• **REQUIREMENT**
Give back exactly the lines that start at the one containing "Task: Click the Sign in link" and run to the end of the material, leaving out the pictures.
--- START ---
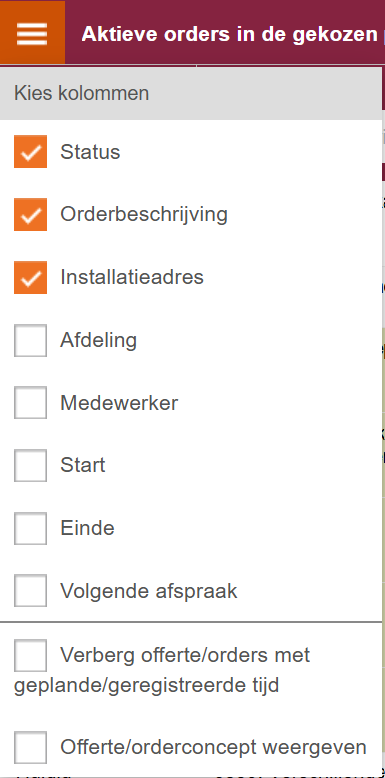Click the Kies kolommen header
The height and width of the screenshot is (778, 385).
pos(191,93)
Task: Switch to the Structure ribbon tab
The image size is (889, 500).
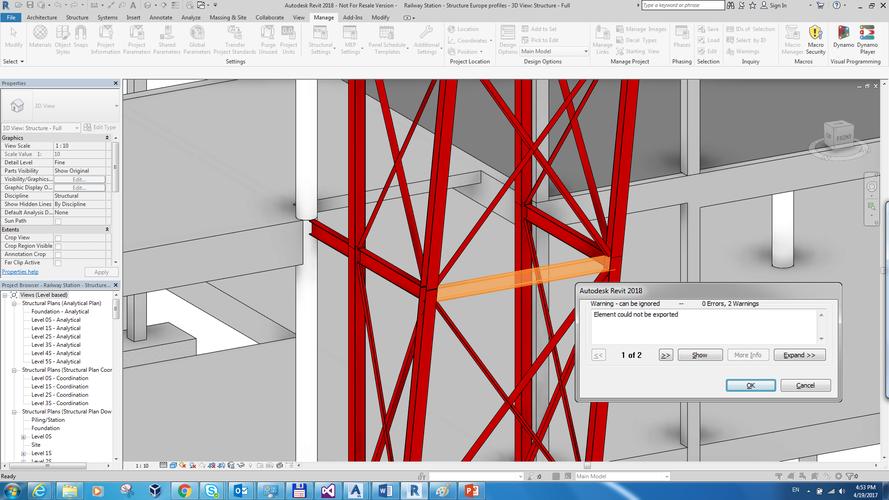Action: click(77, 18)
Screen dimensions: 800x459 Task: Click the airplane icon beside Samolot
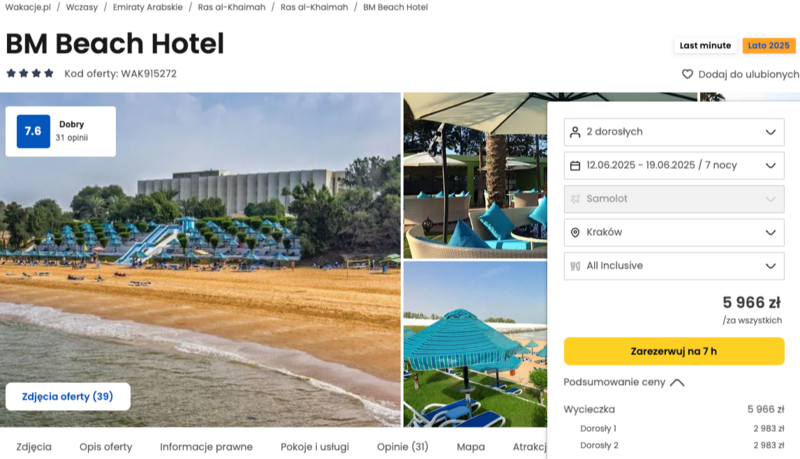pos(575,199)
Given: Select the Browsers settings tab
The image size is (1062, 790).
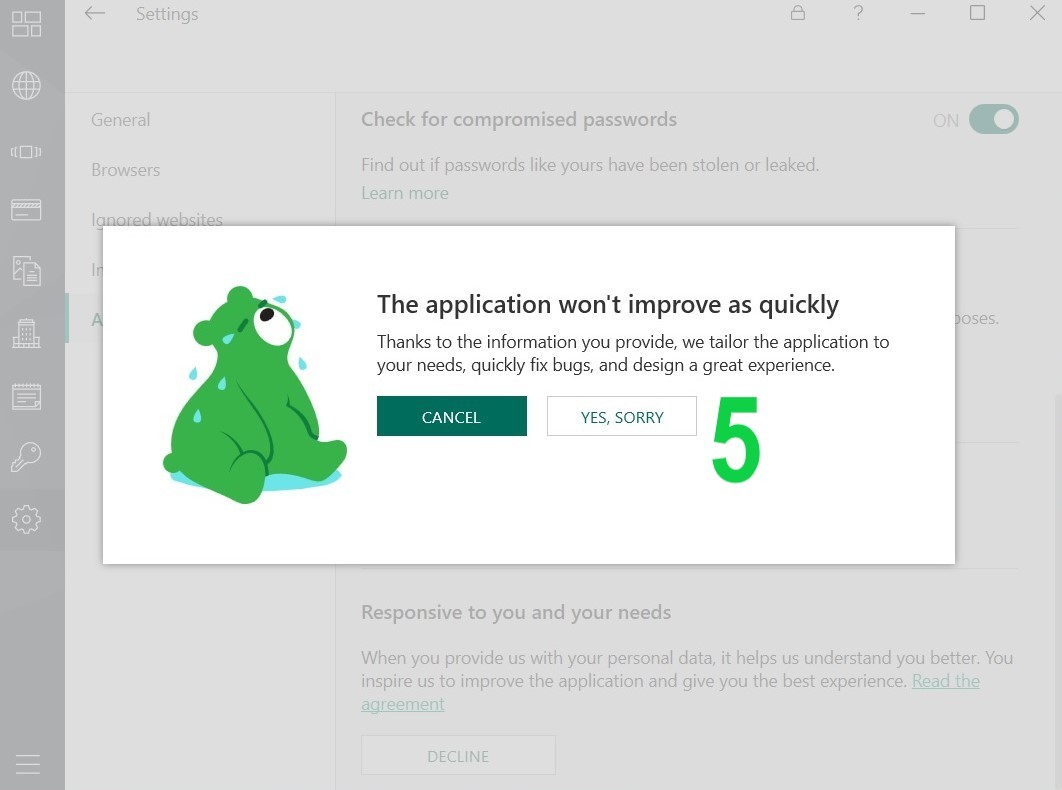Looking at the screenshot, I should [125, 170].
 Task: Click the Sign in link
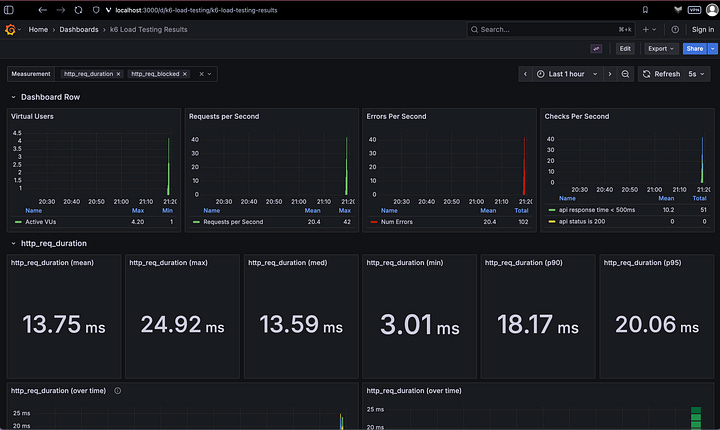tap(702, 30)
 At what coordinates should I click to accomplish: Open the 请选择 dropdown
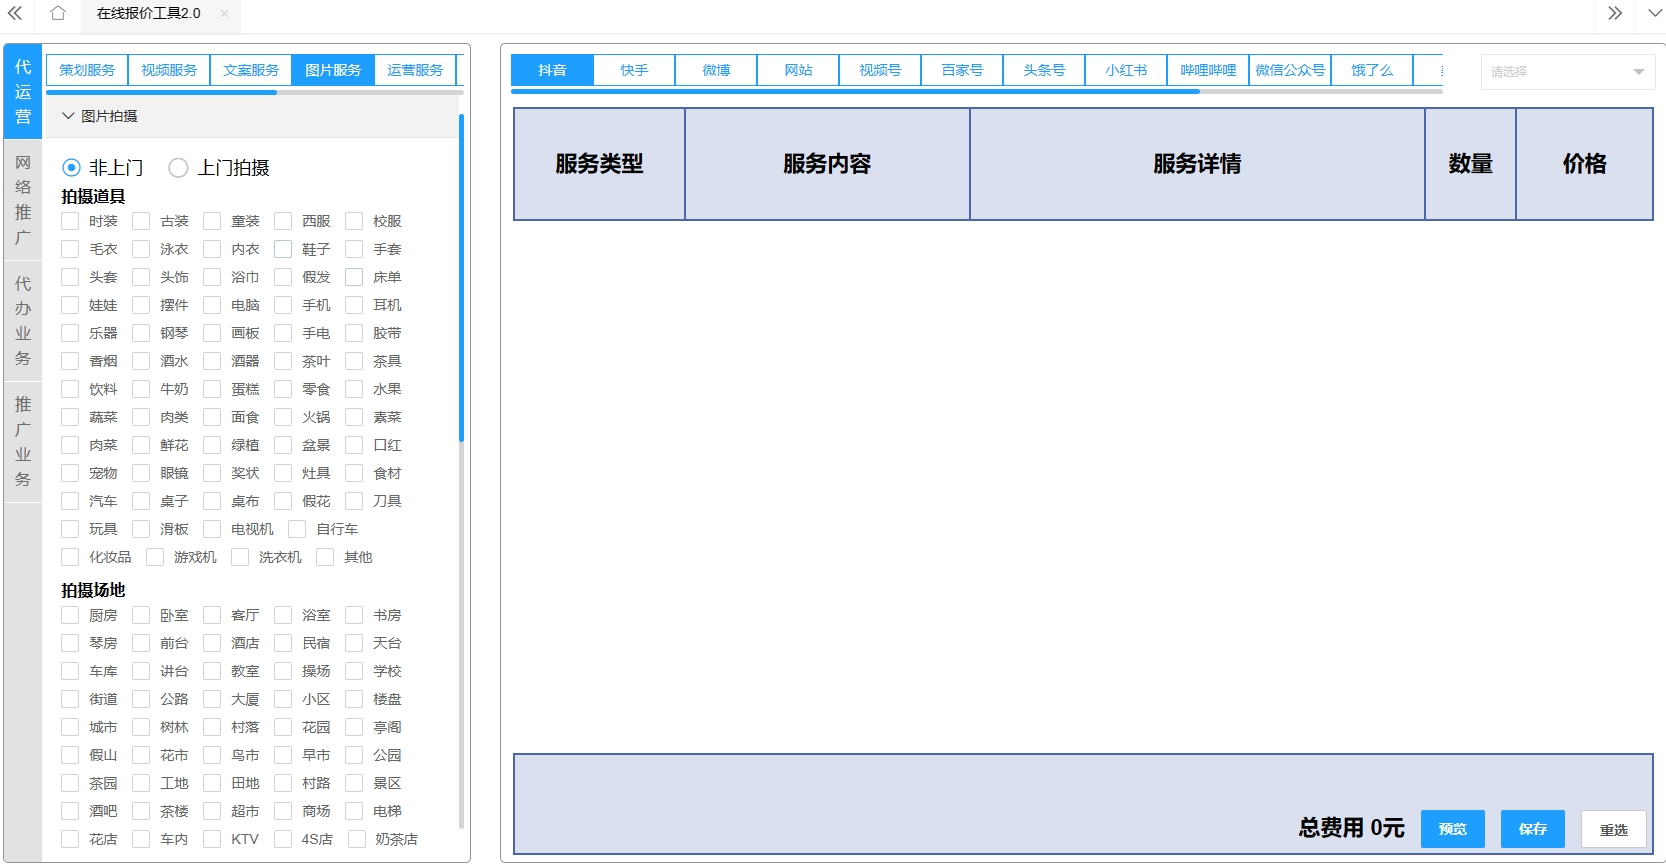[1566, 72]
--- END ---
• **ANSWER BOX**
 Task: Click the Sign in link
tap(702, 30)
 At what coordinates should I click to accomplish: Open the 请选择 dropdown
[1566, 72]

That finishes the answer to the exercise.